I feel as if I’m living with people out of the biographies I’ve treasured so long.  As Burke Parson preaches I can’t help but sense the same drive and earnest necessity which drove Hudson Taylor and C.T. Studd and Cameron Townsend.  He’s drunk of the same rich well and risen, intoxicated, to press on toward the goal of proclaiming the Kingdom. 

So Burke Parsons is preaching on Ruth—just like Pastor Nease.  Today was the second half of the first chapter, outlining God’s inexplicable workings amid deep, unimaginable sorrow, and Ruth’s claiming the Author of all these trials as her God still.  No matter what happens, Pastor Parsons challenged us, we ought to plead for a childlike faith that takes anything given from His hand and rejoices in it, living as more than conquerors and enlisting pain in the pursuit of God’s greater glory.  It’s a high calling.  It kindled my spirit as I heard him, and I praise God He worked this in me.  

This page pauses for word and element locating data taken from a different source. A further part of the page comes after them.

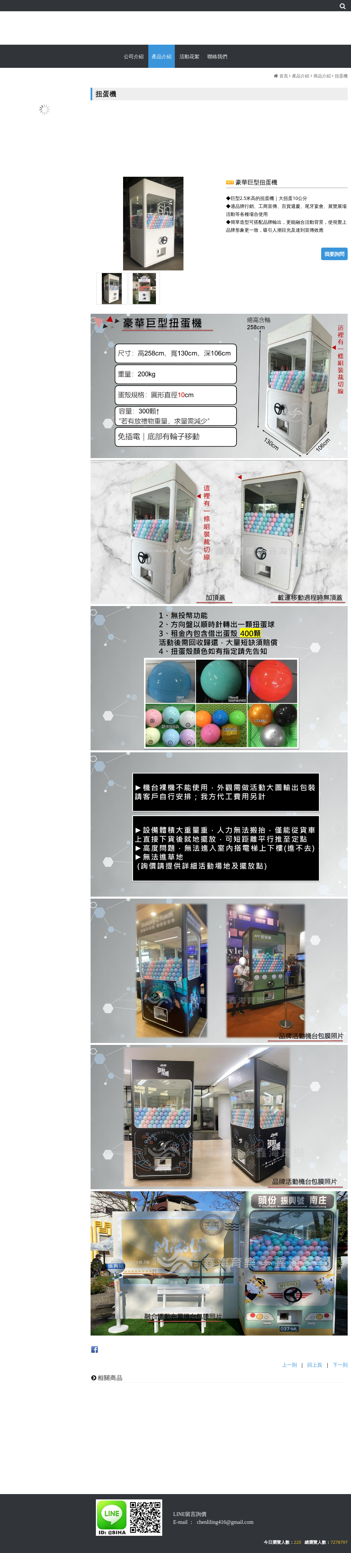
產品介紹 (300, 76)
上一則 (289, 1364)
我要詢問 (334, 254)
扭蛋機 (341, 76)
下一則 (340, 1364)
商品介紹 (322, 76)
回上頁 (314, 1364)
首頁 (283, 76)
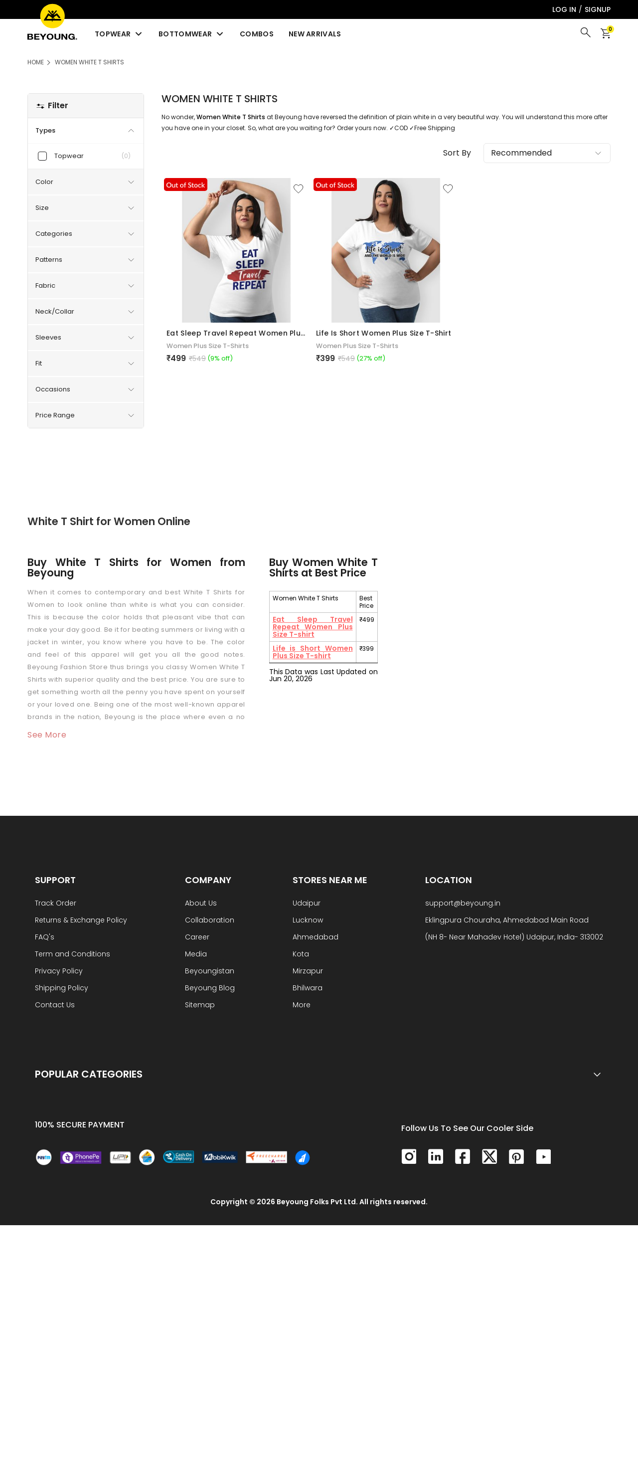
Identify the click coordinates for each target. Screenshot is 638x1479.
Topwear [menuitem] (119, 34)
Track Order (55, 904)
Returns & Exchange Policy (81, 921)
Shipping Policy (61, 988)
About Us (201, 904)
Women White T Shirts (89, 62)
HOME (35, 62)
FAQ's (44, 937)
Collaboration (209, 921)
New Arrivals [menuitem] (315, 34)
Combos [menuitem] (257, 34)
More (302, 1005)
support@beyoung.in (462, 904)
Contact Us (55, 1005)
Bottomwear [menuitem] (192, 34)
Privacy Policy (59, 971)
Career (197, 937)
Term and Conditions (72, 954)
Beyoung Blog (210, 988)
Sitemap (200, 1005)
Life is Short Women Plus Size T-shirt (313, 652)
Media (196, 954)
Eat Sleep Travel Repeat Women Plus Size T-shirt (313, 626)
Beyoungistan (209, 971)
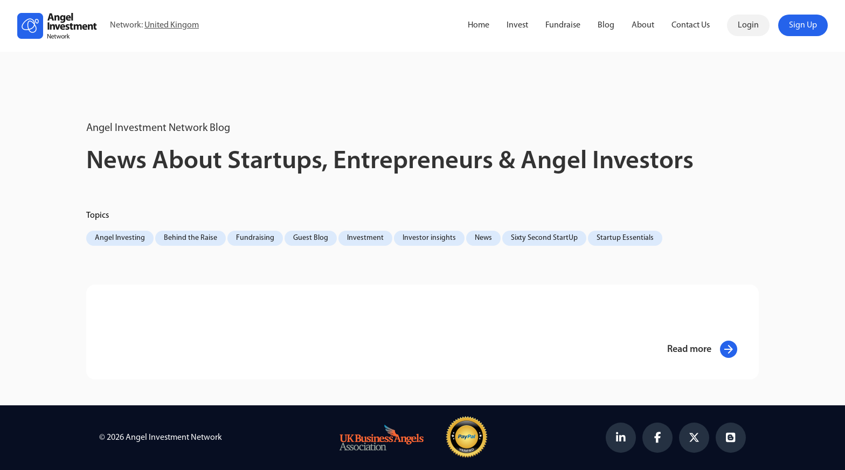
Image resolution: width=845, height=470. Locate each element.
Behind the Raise (190, 238)
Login (748, 25)
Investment (365, 238)
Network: (154, 25)
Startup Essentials (625, 238)
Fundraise (562, 25)
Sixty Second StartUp (544, 238)
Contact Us (690, 25)
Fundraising (255, 238)
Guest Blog (310, 238)
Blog (606, 25)
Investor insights (429, 238)
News (483, 238)
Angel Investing (120, 238)
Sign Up (803, 25)
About (643, 25)
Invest (517, 25)
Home (478, 25)
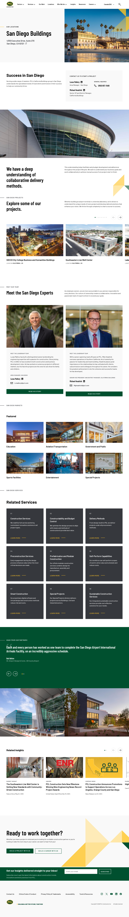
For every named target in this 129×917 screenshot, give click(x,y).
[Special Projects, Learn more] (57, 613)
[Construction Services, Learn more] (18, 538)
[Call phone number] (101, 85)
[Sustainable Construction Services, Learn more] (97, 613)
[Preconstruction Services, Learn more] (18, 575)
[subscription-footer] (105, 871)
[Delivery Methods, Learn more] (97, 538)
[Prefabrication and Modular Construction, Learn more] (57, 575)
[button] (95, 217)
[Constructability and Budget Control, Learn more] (57, 538)
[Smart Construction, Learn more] (18, 613)
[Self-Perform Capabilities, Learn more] (97, 575)
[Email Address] (80, 871)
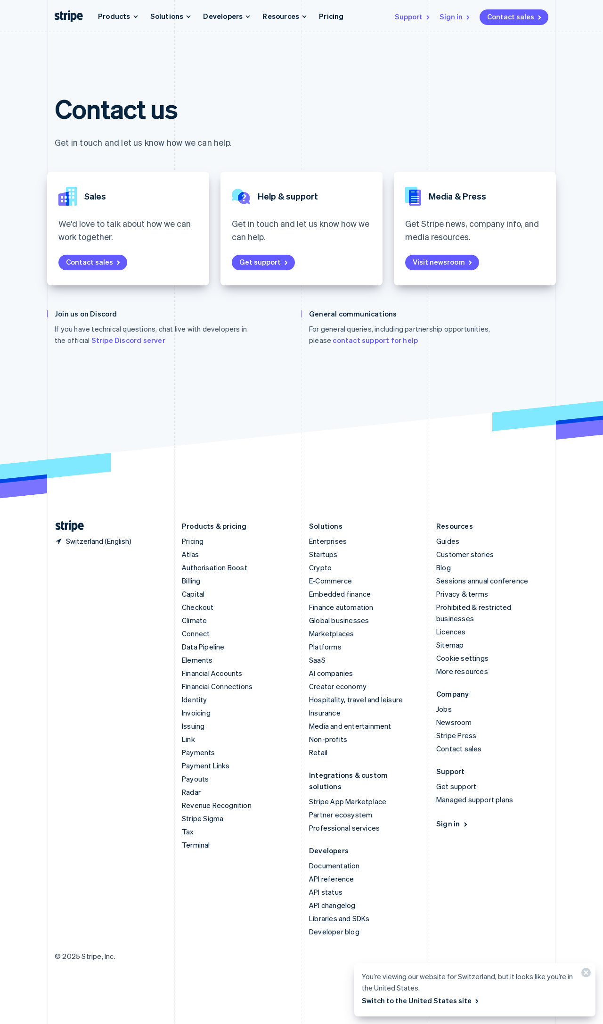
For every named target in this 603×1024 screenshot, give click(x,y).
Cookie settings (462, 658)
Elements (197, 660)
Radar (191, 792)
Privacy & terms (462, 594)
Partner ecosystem (340, 814)
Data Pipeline (203, 646)
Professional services (344, 828)
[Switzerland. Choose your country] (93, 541)
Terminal (196, 844)
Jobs (444, 709)
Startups (323, 554)
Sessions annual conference (482, 580)
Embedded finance (340, 594)
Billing (191, 580)
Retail (318, 752)
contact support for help (375, 340)
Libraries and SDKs (339, 918)
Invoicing (196, 712)
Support (413, 16)
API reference (331, 878)
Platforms (325, 646)
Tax (188, 831)
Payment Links (206, 765)
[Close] (584, 974)
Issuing (193, 726)
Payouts (195, 778)
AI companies (331, 673)
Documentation (334, 865)
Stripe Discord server (128, 340)
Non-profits (328, 739)
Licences (451, 631)
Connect (196, 633)
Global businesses (339, 620)
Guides (447, 541)
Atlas (190, 554)
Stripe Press (456, 735)
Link (188, 739)
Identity (194, 699)
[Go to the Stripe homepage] (66, 526)
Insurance (325, 712)
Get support (264, 261)
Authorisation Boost (214, 567)
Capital (193, 594)
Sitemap (450, 644)
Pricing (331, 16)
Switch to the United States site (421, 1000)
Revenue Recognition (217, 805)
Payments (198, 752)
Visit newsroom (443, 261)
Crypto (320, 567)
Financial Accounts (212, 673)
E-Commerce (330, 580)
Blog (443, 567)
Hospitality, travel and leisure (356, 699)
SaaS (317, 660)
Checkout (198, 607)
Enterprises (328, 541)
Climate (194, 620)
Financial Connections (217, 686)
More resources (462, 671)
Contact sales (515, 16)
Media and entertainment (350, 726)
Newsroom (454, 722)
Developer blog (334, 931)
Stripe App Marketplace (347, 801)
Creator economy (338, 686)
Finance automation (341, 607)
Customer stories (465, 554)
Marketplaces (331, 633)
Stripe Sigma (202, 818)
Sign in (455, 16)
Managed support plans (474, 799)
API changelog (332, 905)
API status (325, 892)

I’ve read too many biographies to be entirely naive.  I know what our faith has cost to generations of faithful followers.  I know this thing isn’t safe in the least.  I know I’m in the process of dying, of losing my life one day at a time.  I know we’re the exception, that all over the world, most Christians suffer for this faith I claim openly, thoughtlessly sometimes.  I pray against that thoughtlessness.  Every day, I remember my brothers and sisters.  I pray trust for them, victory against doubt in the most dire of circumstances.  I pray God’s mercy on them; His overshadowing presence and peace.  They face things I don’t have any context to imagine.  When I don’t know what to pray for them, I ask God to have power over them, to sustain them, that His glory would be manifest through them, and that He would keep them faithful.  I pray what I would want them to pray for me if I was in their place.  I know they would be more equipped to pray for me under the circumstances than I am for them.  But I expect it to come—the cost of discipleship.  Sure, it’s here in the daily dyings to self, but really, these are nothing.  We know nothing, it’s true.  We have no idea.  And we’re the poorer for it. 


So I pray He would prepare me for the possible coming of persecution and hardship.  I pray He would create in me a steadfastness that will withstand under trial, even to death.  I pray that when trials come He would be faithful to me, even as He has been to generations of His suffering children before me. 

Father, point me always to Christ.  Teach my eyes to look always to Him; my soul to find its delight, its pride, its strength, its refreshment, its ravishment in the light of His presence.  You are faithful, the only true God, and I love you.  Thank you for opening my eyes to see all this glory which so surrounds me; this current of Your love carried through all of history to the present moment, and blindingly revealed in Your Son.  Thank you for the stunning visions of this love in so many practical ways as I walk before you in this new calling.  Thank you for your beauty—that I will never tire, never come to the end of my discovery of You and the resultant awe which undoes me to my own renewal.  You are King of this world, and everything in it.  May I seek you with a full-pursuing heart to the degree that all else loses its flavor and color, that Your holiness is my one and only goal.  May my only comfort in life and in death be that I, with body and soul, in life and in death belong to my faithful Savior, Jesus Christ.